Fransa Milli Futbol Takımı’nın oyuncularından Karim Benzama sosyal medyadan Filistin’e destek verince başına gelmedik kalmadı.
Fransa İçişleri Bakanı canlı yayında Benzama’nın Müslüman Kardeşler Örgütü ile bağlantılı olduğunu da söyleyince tepkiler iyice arttı.
Fransız vatandaşlığından çıkarılmasını isteyenler, pasaportunun iptal edilmesini talep edenler… Yani sözüm ona demokrasi ve insan haklarının beşiği Fransa’da saçmalayan saçmalayana…
Amerika’nın anlı şanlı üniversitelerinde, İsrail’i protesto eden öğrenciler ya tehdit ediliyor ya da okullarından atılıyor.
Al sana özgürlükler ülkesi!
Allah’tan Avrupa ve Amerika’da yaşayan onurlu, gururlu, savaşa karşı insanlar var da onlar her türlü baskıya rağmen sokaklarda İsrail vahşetini protesto ediyorlar.
Peki o hayran olduğumuz Batı medyasına ne demeli?
Öyle haberler yapıyorlar ki, Gazze’de hayatını kaybedenleri “öldü”, İsrail’dekileri ise “öldürüldü” diye ifade ediyorlar.
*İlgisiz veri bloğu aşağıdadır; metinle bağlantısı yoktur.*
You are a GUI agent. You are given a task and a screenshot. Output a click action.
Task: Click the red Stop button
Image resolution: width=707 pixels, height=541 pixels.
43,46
Siviller, kadınlar, çocuklar hiçbiri umurlarında değil.
Elbette ki Batılı tüm meslektaşlarımın hepsini aynı kefeye koymuyorum.
Fakat o ünlü medya kuruluşları, Gazze’de bombalanan hastaneyi bile Filistinlilere mâl ederek yayınlıyorlar.
Esas sorun ne biliyor musunuz? Eskiden Ortadoğu ve Asya’daki totaliter yönetimlere karşı Batı demokrasileri ve medyası örnek gösterildi.
Fakat İsrail, tıpkı masum sivilleri vurduğu gibi, Batı demokrasisini de öyle bir vurdu ki, artık o totaliter ve baskıcı rejimlerde yaşayanların, muhaliflerin, aydınların, gazetecilerin örnek göstereceği demokrasi, özgürlük anlayışı da büyük zarar görmüş oldu.
Çünkü anladık ki, o anlı şanlı demokrasi savunucusu ülkeler, özgürlükleri sadece kendi emperyal ve insanlık dışı talepleri için istiyorlarmış.
İsrail hem masum insanları bombalamaya devam ediyor hem de dünyanın örnek aldığı Batı demokrasisini.